«Лолита» на Волге. Фестиваль памяти Мстислава Ростроповича будет теперь проходить ежегодно в Самаре
В Самаре Гергиева видели и слышали, его здесь не просто уважают, обожают. Это и понятно, исторически сытому, богатому городу, городу с именем, с легендой, гергиевская харизма, его космические скорости, его жесткость вперемешку с обаянием очень, конечно, близки.
Но одно дело гастроль в рамках глобального, охватившего едва ли не всю страну Пасхального фестиваля, а другое — свой собственный, пусть и небольшой самарский фестивальчик, обещанный Валерием Гергиевым как ежегодный. Есть, как говорится, нюанс. К тому же наверняка тремя концертами за два дня, как в этот раз, Гергиев в следующем году не ограничится, размах не тот.
Впрочем, нынче смысл явно был не в размахе, а в содержании. Второй акт «Лолиты» Щедрина плюс его же знаменитые «Озорные частушки» и «Конек-Горбунок», не побывавший даже в столице, последняя, Пятнадцатая симфония Шостаковича, концерт духового ансамбля Мариинки — программа, подчеркнуто лишенная попсовости. Был вопрос, оценит ли самарская публика, не избалованная столь сложной музыкой, миссионерский порыв мэтра. И оказалось, что оценила, да так, как столичной и не снилось.
Стоячие овации на трех концертах выглядели естественным способом выражения эмоции, единой на весь зал, если не считать нескольких заботливых мам, сконфуженно выведших чад из зала на словах Лолиты (в исполнении солистки Мариинки Анастасии Калагиной): «Я не буду …ться с тобой».
«Лолита» была написана Щедриным 16 лет назад для Шведской королевской оперы, на премьере за дирижерским пультом стоял Мстислав Ростропович, так что появление этого названия в нынешнем самарском фестивале выглядит в высшей степени логично. В 2001 году эту оперу поставил у себя в театре худрук Пермской оперы Георгий Исаакян, и спектакль даже привозили на денек в Москву, где он не вызвал ажиотажа. Валерий Гергиев ограничился концертным исполнением одного только второго акта. Партитура оперы, крайне сложная и для певцов, и для оркестра, была им расчищена, как метелкой археолога. Слышно было все, мельчайшие подголоски, интонации, намеки, ухмылки, дымки, из которых эта музыка и соткана.
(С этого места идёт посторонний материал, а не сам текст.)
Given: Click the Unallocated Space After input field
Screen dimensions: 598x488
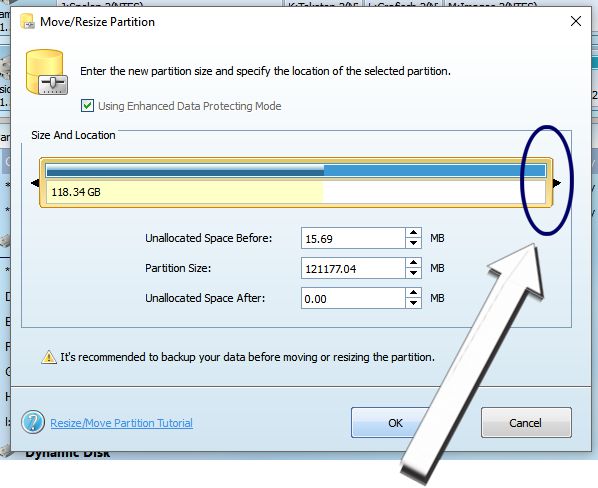Looking at the screenshot, I should (353, 298).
И хотя хоры (местного, самарского производства) выглядели не то чтобы безупречно на фоне ювелирного оркестра и солистов, в целом исполнение производило впечатление. Добавляло пафоса присутствие автора с супругой, напряженно следивших за ходом дела и, кажется, пребывавших по окончании в восторге.
В тот же день, с менее чем получасовым перерывом, оркестр во главе с Гергиевым сыграл еще Пятнадцатую симфонию Шостаковича, «Озорные частушки» и «Конька-Горбунка» Щедрина и «Симфонию-концерт» Прокофьева с изумительной солисткой Татьяной Васильевой, игравшей в Москве на фестивале «Возвращение» и, к сожалению, плохо знакомой московской публике.
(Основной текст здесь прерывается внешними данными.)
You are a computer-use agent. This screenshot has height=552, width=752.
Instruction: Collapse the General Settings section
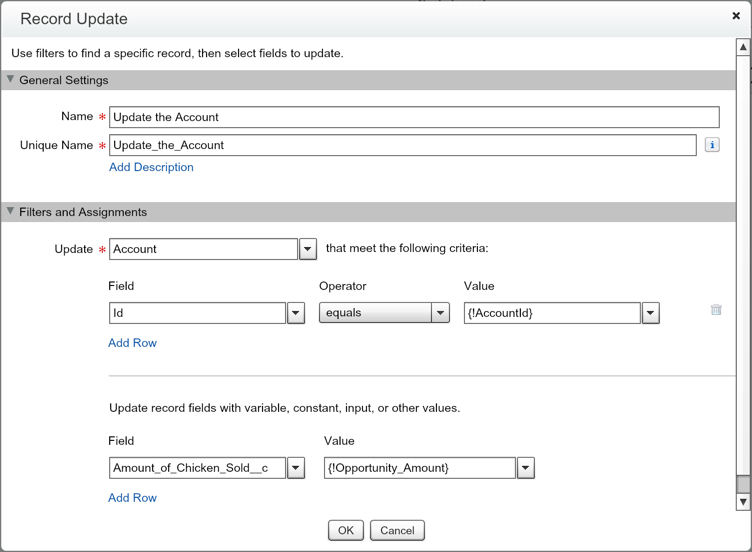pos(11,80)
Но двумя концертами подряд, закончившимися около полуночи, маэстро не ограничился. Казалось, будь его воля, он бы и ночь напролет дирижировал, не теряя при этом в качестве и будто заражая оркестрантов своей, в общем-то нечеловеческого происхождения энергией. Наутро был дан еще миниатюрный, в час длиной, концерт духового ансамбля, причем медная группа Мариинки показала не ожидаемую в таких случаях выносливость, а идеальную форму, греющую душу музыкальность и завораживающую чистоту строя.
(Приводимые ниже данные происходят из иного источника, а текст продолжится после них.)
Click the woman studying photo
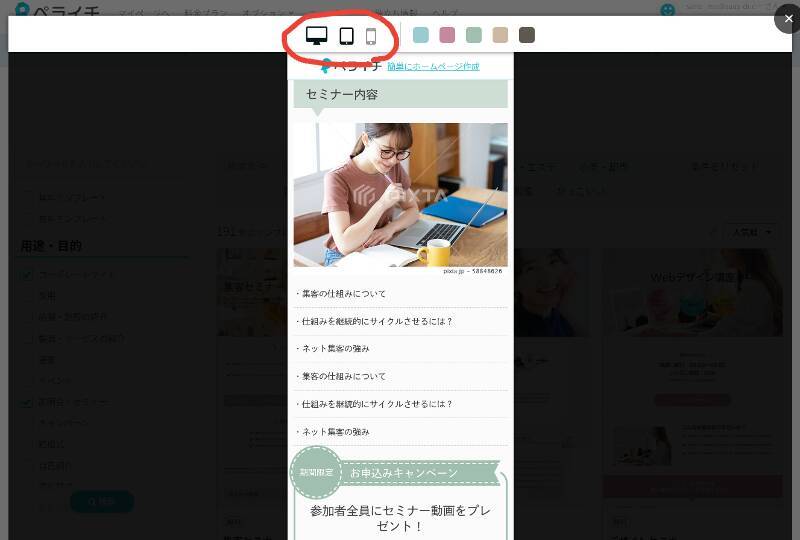The width and height of the screenshot is (800, 540). (400, 196)
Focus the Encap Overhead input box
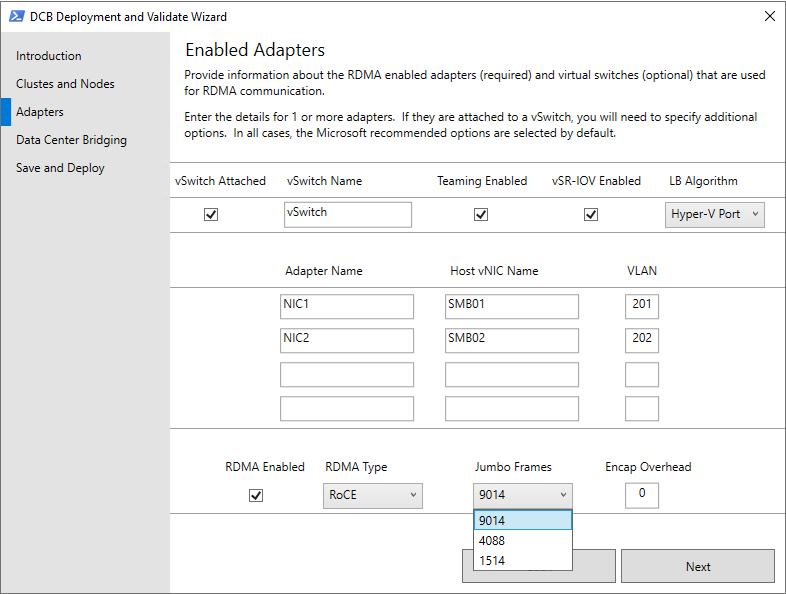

Таких концертов, что в Москве, что в Питере, по пальцам перечесть в сезон, а тут сразу три кряду. В чем тут дело — город ли в самом деле подходит маэстро, и ему тут, что называется, стены помогают, любит ли он так свое новое детище, новый фестиваль, и оттого горит, неважно. Важно, что фестиваль этот не очередное выражение гергиевской жажды поглощения оркестров, городов, стран, а живой, интересный организм, уже имеющий свое лицо, характер, образ и нишу.